In August 2015, shortly after the signing of the nuclear deal with Iran, the supreme Iranian leader Ayatollah Ali Khamenei published a book of 416 pages under the title Palestine. The book carries one central message: the urge to annihilate the state of Israel and establish the state of Palestine in its stead. According to Amir Taheri, who got hold of the book early, the three key words are: “nabudi,” which means “annihilation,” “imha,” which means “wiping,” and “zaval,” meaning “effacement.”
Khamenei claims that his strategy for the destruction of Israel is based on “well-established Islamic principles” one of which is that a land that falls under Muslim rule can never again be ceded to non-Muslims. He provides various reasons why Israel, which he terms “adou” and “doshman” (enemy), should be destroyed.
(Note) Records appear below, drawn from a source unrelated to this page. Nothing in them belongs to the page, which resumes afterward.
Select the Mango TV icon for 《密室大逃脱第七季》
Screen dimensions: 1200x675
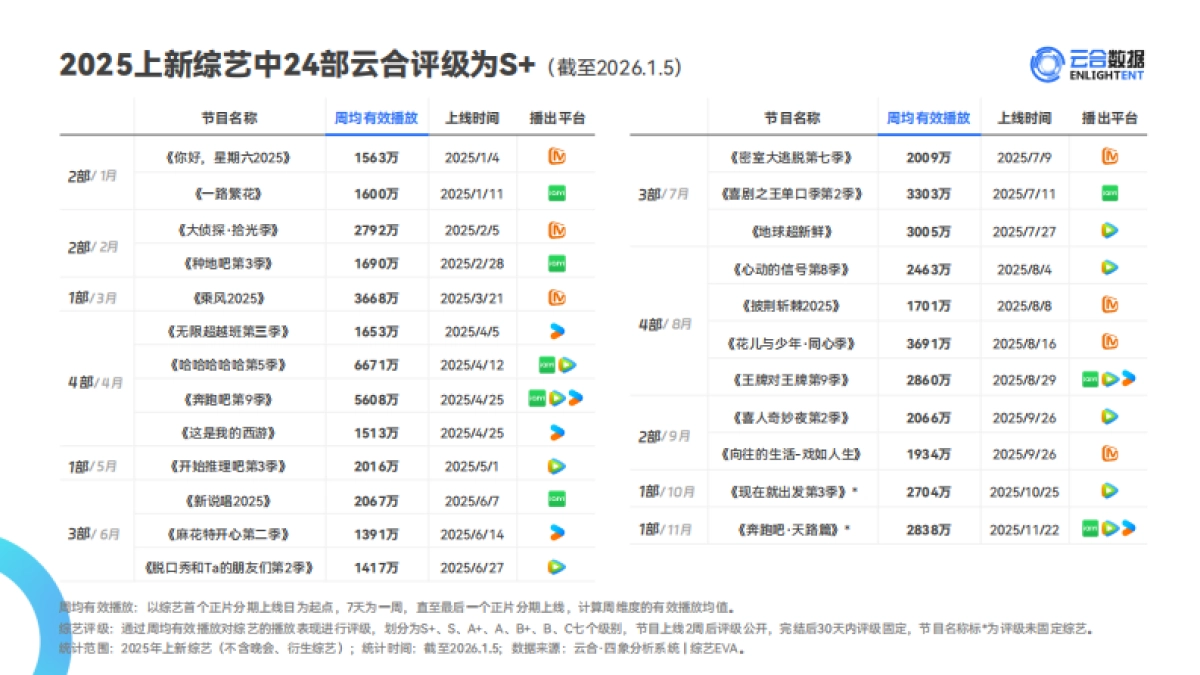coord(1110,157)
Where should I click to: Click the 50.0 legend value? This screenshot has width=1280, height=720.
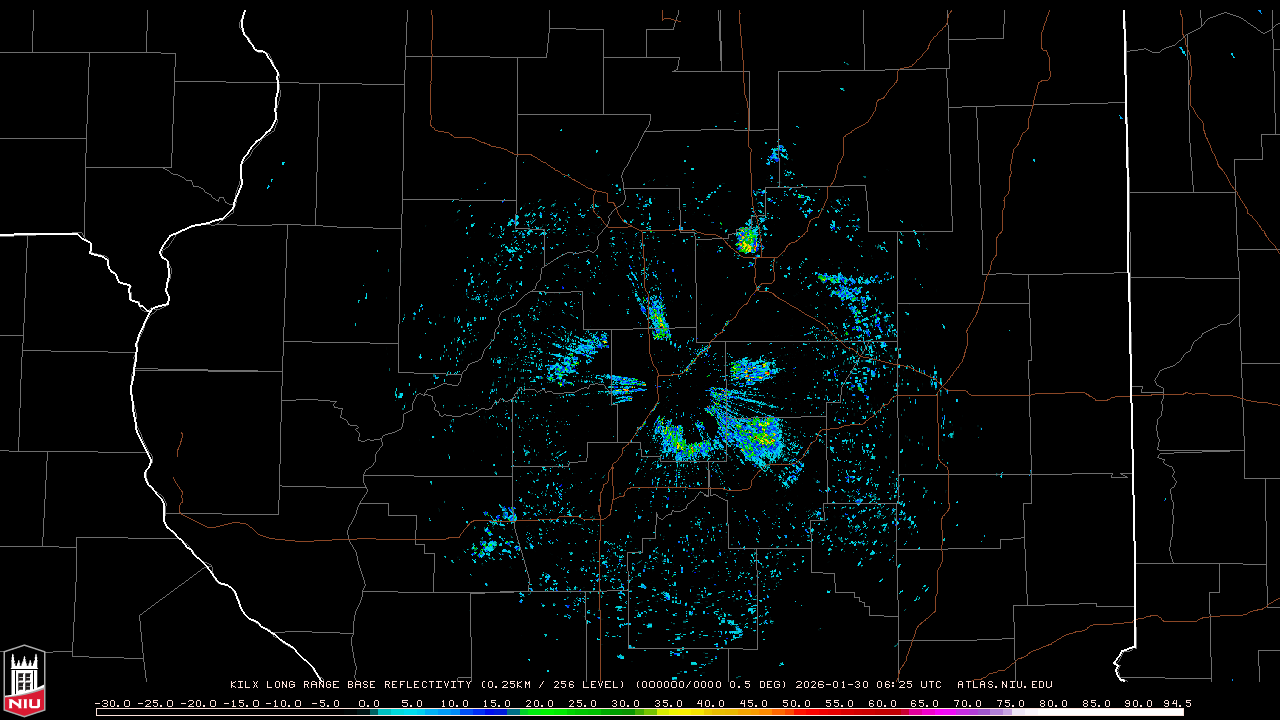pyautogui.click(x=796, y=703)
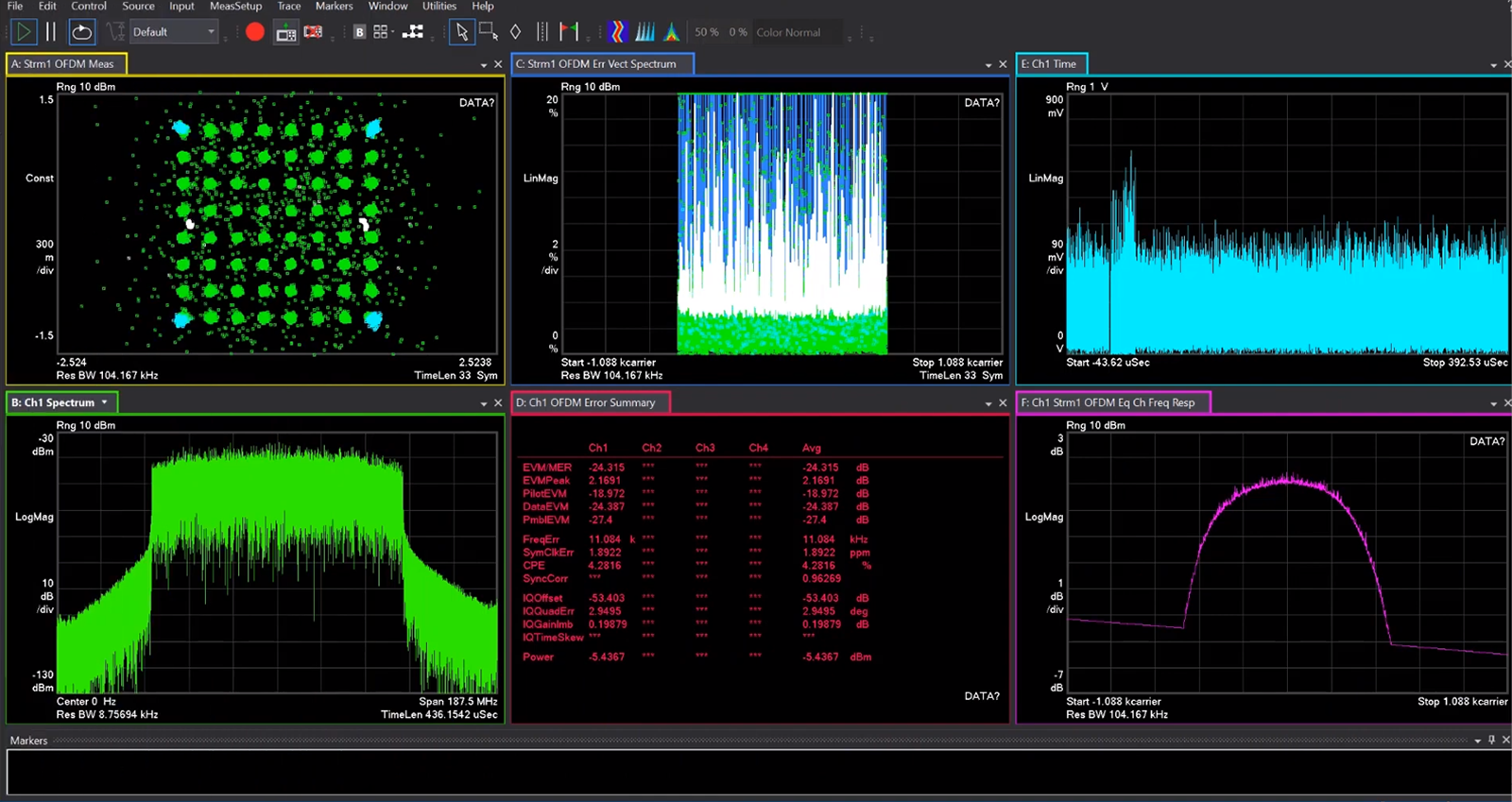Expand the B: Ch1 Spectrum trace dropdown
Viewport: 1512px width, 802px height.
tap(105, 402)
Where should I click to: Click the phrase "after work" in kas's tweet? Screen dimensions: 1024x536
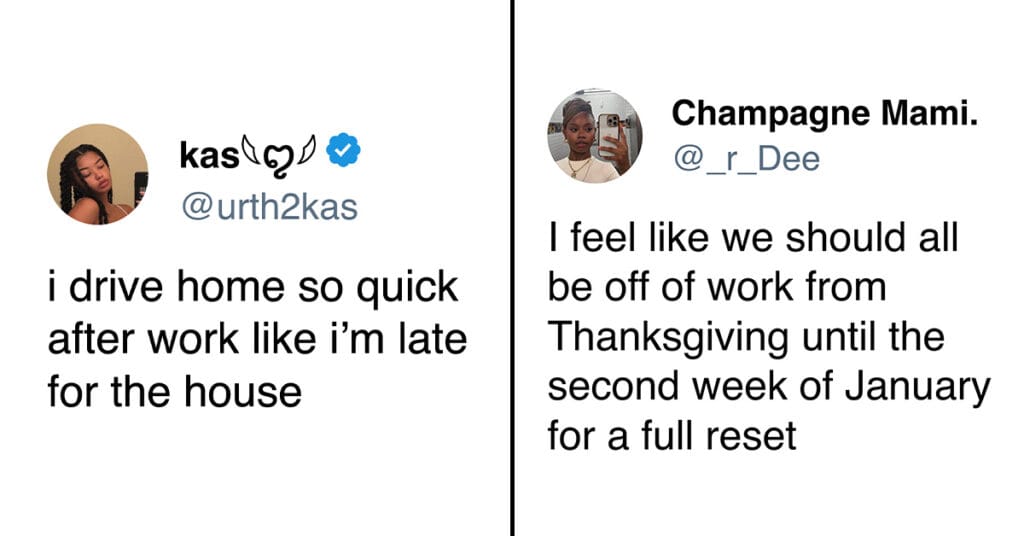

First because it is the loyal ally of “the American Great Satan,” second because it has waged wars against Muslims on various occasions, and finally because it occupies the third holiest city to Islam: Jerusalem.
In what has become standard language in the anti-Semitic jargon, Khamenei describes Israel as “a cancerous tumor” whose elimination would mean that “the West’s hegemony and threats will be discredited” in the Middle East. In its place, he boasts, “the hegemony of Iran will be promoted.” The message is hardly a subtle one.